#### [Data to use]
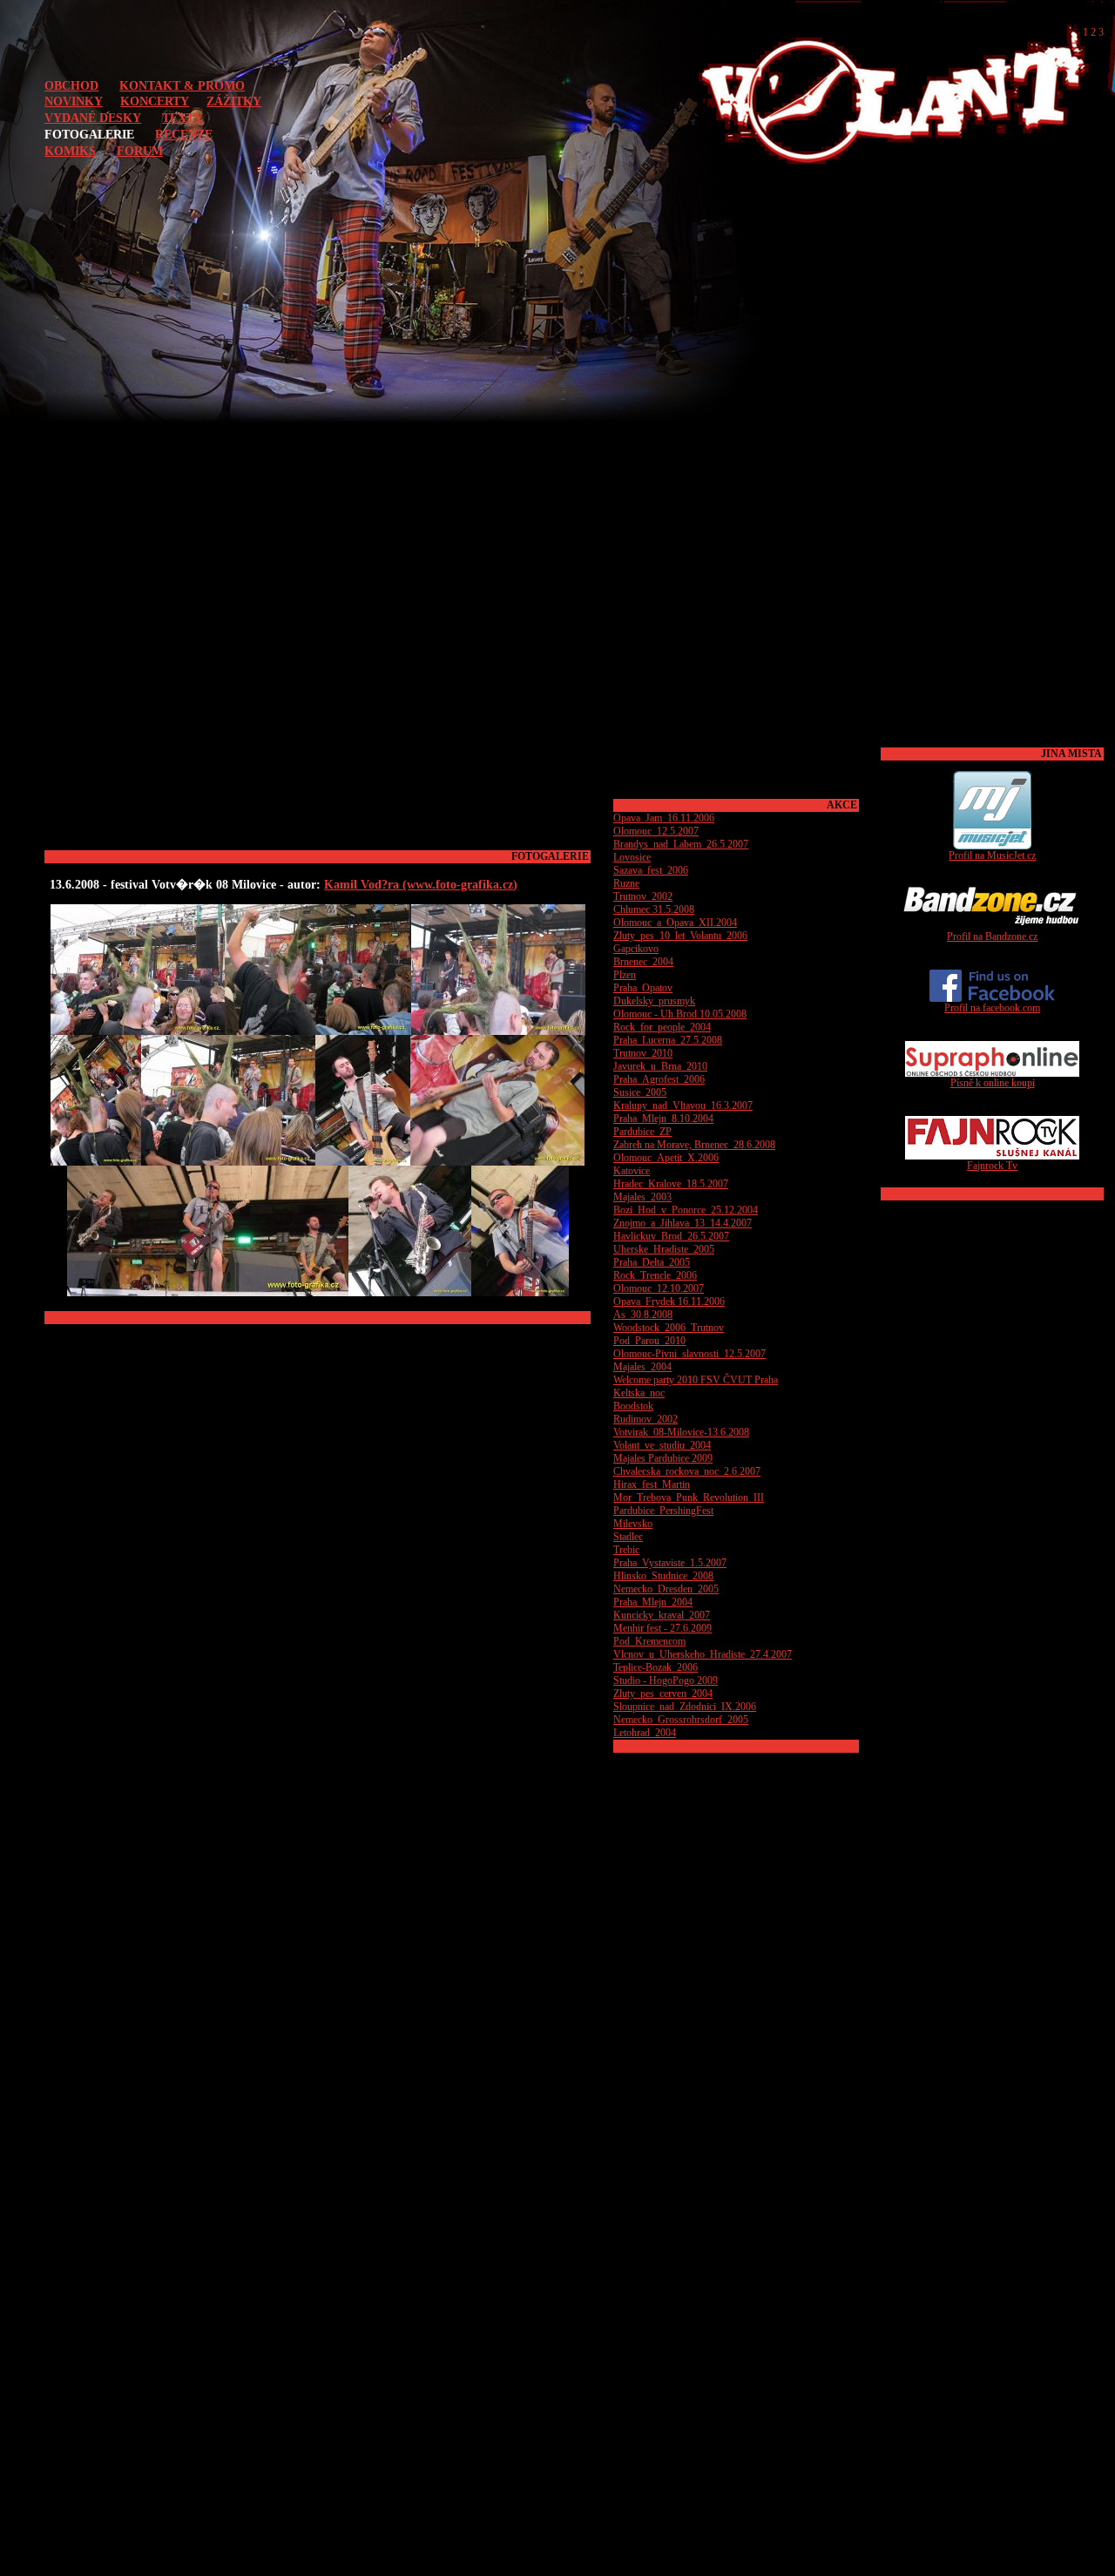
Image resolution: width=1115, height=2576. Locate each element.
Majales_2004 (642, 1367)
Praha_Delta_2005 (651, 1262)
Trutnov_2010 (642, 1053)
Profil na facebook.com (992, 1008)
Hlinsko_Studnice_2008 (663, 1576)
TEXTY (182, 118)
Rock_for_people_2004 (662, 1027)
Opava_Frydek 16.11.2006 (669, 1301)
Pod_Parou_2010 (649, 1341)
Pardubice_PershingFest (663, 1510)
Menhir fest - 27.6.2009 (662, 1628)
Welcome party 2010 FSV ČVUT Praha (695, 1380)
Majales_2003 (642, 1197)
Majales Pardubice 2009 (663, 1458)
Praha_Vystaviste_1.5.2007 (669, 1563)
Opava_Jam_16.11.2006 (663, 818)
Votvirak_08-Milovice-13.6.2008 (681, 1432)
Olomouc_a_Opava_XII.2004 (675, 922)
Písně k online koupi (992, 1083)
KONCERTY (154, 101)
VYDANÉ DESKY (92, 118)
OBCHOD (71, 85)
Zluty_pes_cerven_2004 (663, 1693)
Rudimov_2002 (645, 1419)
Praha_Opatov (642, 988)
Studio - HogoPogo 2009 (665, 1680)
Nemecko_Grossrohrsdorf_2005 (680, 1720)
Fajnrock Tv (992, 1166)
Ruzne (626, 883)
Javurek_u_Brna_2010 (660, 1066)
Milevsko (632, 1524)
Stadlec (628, 1537)
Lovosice (632, 857)
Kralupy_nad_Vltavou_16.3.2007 (683, 1105)
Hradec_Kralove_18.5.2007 (670, 1184)
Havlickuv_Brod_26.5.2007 (671, 1236)
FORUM (140, 151)
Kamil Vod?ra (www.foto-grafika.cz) (420, 884)
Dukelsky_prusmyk (654, 1001)
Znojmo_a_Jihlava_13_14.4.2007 (682, 1223)
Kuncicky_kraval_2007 (661, 1615)
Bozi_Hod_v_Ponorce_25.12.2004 (685, 1210)
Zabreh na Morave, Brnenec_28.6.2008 (694, 1145)
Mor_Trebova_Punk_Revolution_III (688, 1497)
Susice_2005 (639, 1092)
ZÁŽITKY (233, 101)
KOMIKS (70, 151)
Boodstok (633, 1406)
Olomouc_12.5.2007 (656, 831)
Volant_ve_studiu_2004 (662, 1445)
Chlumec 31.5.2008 (653, 909)
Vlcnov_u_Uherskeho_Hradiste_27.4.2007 (702, 1654)
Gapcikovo (636, 949)
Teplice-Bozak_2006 (655, 1667)
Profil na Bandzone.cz (992, 936)
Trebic (626, 1550)
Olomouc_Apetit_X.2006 (666, 1158)
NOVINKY (73, 101)
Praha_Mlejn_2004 (653, 1602)
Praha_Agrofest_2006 (659, 1079)
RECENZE (184, 134)
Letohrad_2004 (644, 1733)
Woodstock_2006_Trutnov (668, 1328)
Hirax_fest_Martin (651, 1484)
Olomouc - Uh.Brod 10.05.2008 (680, 1014)
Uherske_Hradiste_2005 (663, 1249)
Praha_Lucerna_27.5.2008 (667, 1040)
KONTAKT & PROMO (182, 85)
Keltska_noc (639, 1393)
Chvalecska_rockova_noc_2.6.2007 (686, 1471)
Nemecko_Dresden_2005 (666, 1589)
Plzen (624, 975)
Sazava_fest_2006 (650, 870)
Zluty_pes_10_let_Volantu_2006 (680, 936)
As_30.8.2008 (642, 1314)
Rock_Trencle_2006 (655, 1275)
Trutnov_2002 (642, 896)
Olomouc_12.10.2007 (658, 1288)
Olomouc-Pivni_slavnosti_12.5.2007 (689, 1354)
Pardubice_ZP (642, 1132)
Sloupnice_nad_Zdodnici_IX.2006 (684, 1706)
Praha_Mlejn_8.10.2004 (663, 1118)
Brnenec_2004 (643, 962)
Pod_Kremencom (649, 1641)
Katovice (631, 1171)
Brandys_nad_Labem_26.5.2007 (680, 844)
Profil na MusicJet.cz (992, 855)
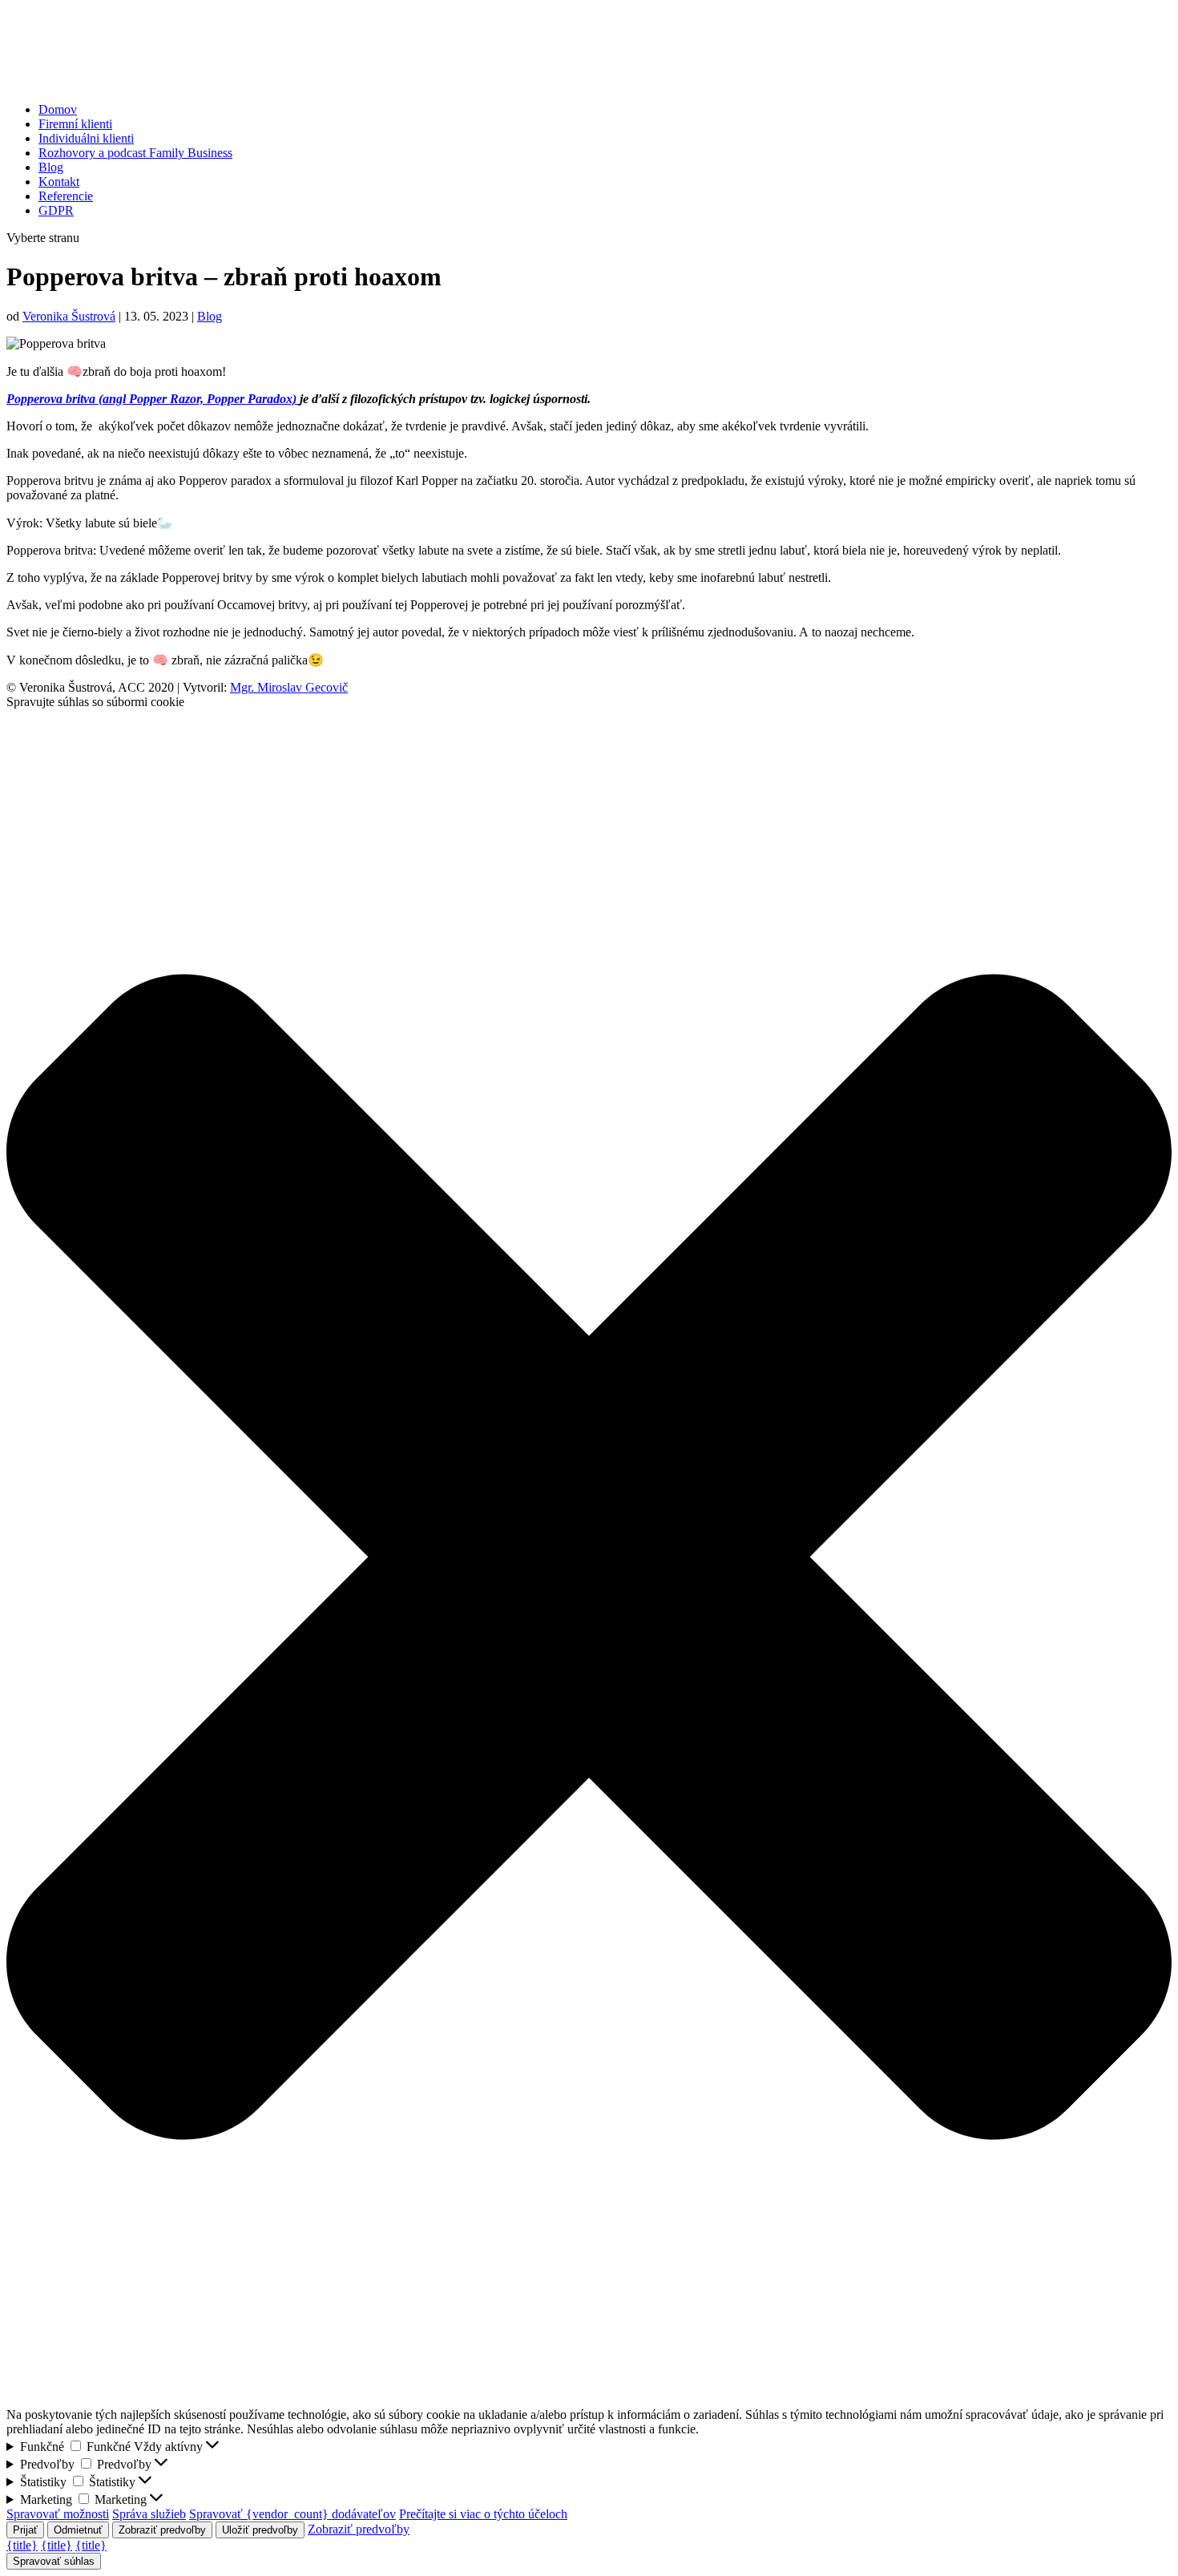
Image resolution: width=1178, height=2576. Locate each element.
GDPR (56, 210)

#### [What you have to do]
Each entry above should be printed again word for word, with any picture dropped.

#### [Task answer]
Image resolution: width=1115, height=2576. Locate each element.
Majales_2004 (642, 1367)
Praha_Delta_2005 (651, 1262)
Trutnov_2010 (642, 1053)
Profil na facebook.com (992, 1008)
Hlinsko_Studnice_2008 (663, 1576)
TEXTY (182, 118)
Rock_for_people_2004 (662, 1027)
Opava_Frydek 16.11.2006 (669, 1301)
Pod_Parou_2010 (649, 1341)
Pardubice_PershingFest (663, 1510)
Menhir fest - 27.6.2009 (662, 1628)
Welcome party 2010 FSV ČVUT Praha (695, 1380)
Majales_2003 (642, 1197)
Majales Pardubice 2009 (663, 1458)
Praha_Vystaviste_1.5.2007 (669, 1563)
Opava_Jam_16.11.2006 (663, 818)
Votvirak_08-Milovice-13.6.2008 (681, 1432)
Olomouc_a_Opava_XII.2004 (675, 922)
Písně k online koupi (992, 1083)
KONCERTY (154, 101)
VYDANÉ DESKY (92, 118)
OBCHOD (71, 85)
Zluty_pes_cerven_2004 (663, 1693)
Rudimov_2002 (645, 1419)
Praha_Opatov (642, 988)
Studio - HogoPogo 2009 (665, 1680)
Nemecko_Grossrohrsdorf_2005 (680, 1720)
Fajnrock Tv (992, 1166)
Ruzne (626, 883)
Javurek_u_Brna_2010 (660, 1066)
Milevsko (632, 1524)
Stadlec (628, 1537)
Lovosice (632, 857)
Kralupy_nad_Vltavou_16.3.2007 (683, 1105)
Hradec_Kralove_18.5.2007 (670, 1184)
Havlickuv_Brod_26.5.2007 (671, 1236)
FORUM (140, 151)
Kamil Vod?ra (www.foto-grafika.cz) (420, 884)
Dukelsky_prusmyk (654, 1001)
Znojmo_a_Jihlava_13_14.4.2007 (682, 1223)
Kuncicky_kraval_2007 (661, 1615)
Bozi_Hod_v_Ponorce_25.12.2004 (685, 1210)
Zabreh na Morave, Brnenec_28.6.2008 (694, 1145)
Mor_Trebova_Punk_Revolution_III (688, 1497)
Susice_2005 (639, 1092)
ZÁŽITKY (233, 101)
KOMIKS (70, 151)
Boodstok (633, 1406)
Olomouc_12.5.2007 (656, 831)
Volant_ve_studiu_2004 (662, 1445)
Chlumec 31.5.2008 (653, 909)
Vlcnov_u_Uherskeho_Hradiste_27.4.2007 (702, 1654)
Gapcikovo (636, 949)
Teplice-Bozak_2006 (655, 1667)
Profil na Bandzone.cz (992, 936)
Trebic (626, 1550)
Olomouc_Apetit_X.2006 (666, 1158)
NOVINKY (73, 101)
Praha_Mlejn_2004 (653, 1602)
Praha_Agrofest_2006 (659, 1079)
RECENZE (184, 134)
Letohrad_2004 (644, 1733)
Woodstock_2006_Trutnov (668, 1328)
Hirax_fest_Martin (651, 1484)
Olomouc - Uh.Brod 10.05.2008 (680, 1014)
Uherske_Hradiste_2005 (663, 1249)
Praha_Lucerna_27.5.2008 (667, 1040)
KONTAKT & PROMO (182, 85)
Keltska_noc (639, 1393)
Chvalecska_rockova_noc_2.6.2007 (686, 1471)
Nemecko_Dresden_2005 (666, 1589)
Plzen (624, 975)
Sazava_fest_2006 (650, 870)
Zluty_pes_10_let_Volantu_2006 (680, 936)
As_30.8.2008 (642, 1314)
Rock_Trencle_2006 (655, 1275)
Trutnov_2002 (642, 896)
Olomouc_12.10.2007 (658, 1288)
Olomouc-Pivni_slavnosti_12.5.2007 (689, 1354)
Pardubice_ZP (642, 1132)
Sloupnice_nad_Zdodnici_IX.2006 (684, 1706)
Praha_Mlejn_8.10.2004 (663, 1118)
Brnenec_2004 (643, 962)
Pod_Kremencom (649, 1641)
Katovice (631, 1171)
Brandys_nad_Labem_26.5.2007 (680, 844)
Profil na MusicJet.cz (992, 855)
Image resolution: width=1178, height=2576. Locate each element.
GDPR (56, 210)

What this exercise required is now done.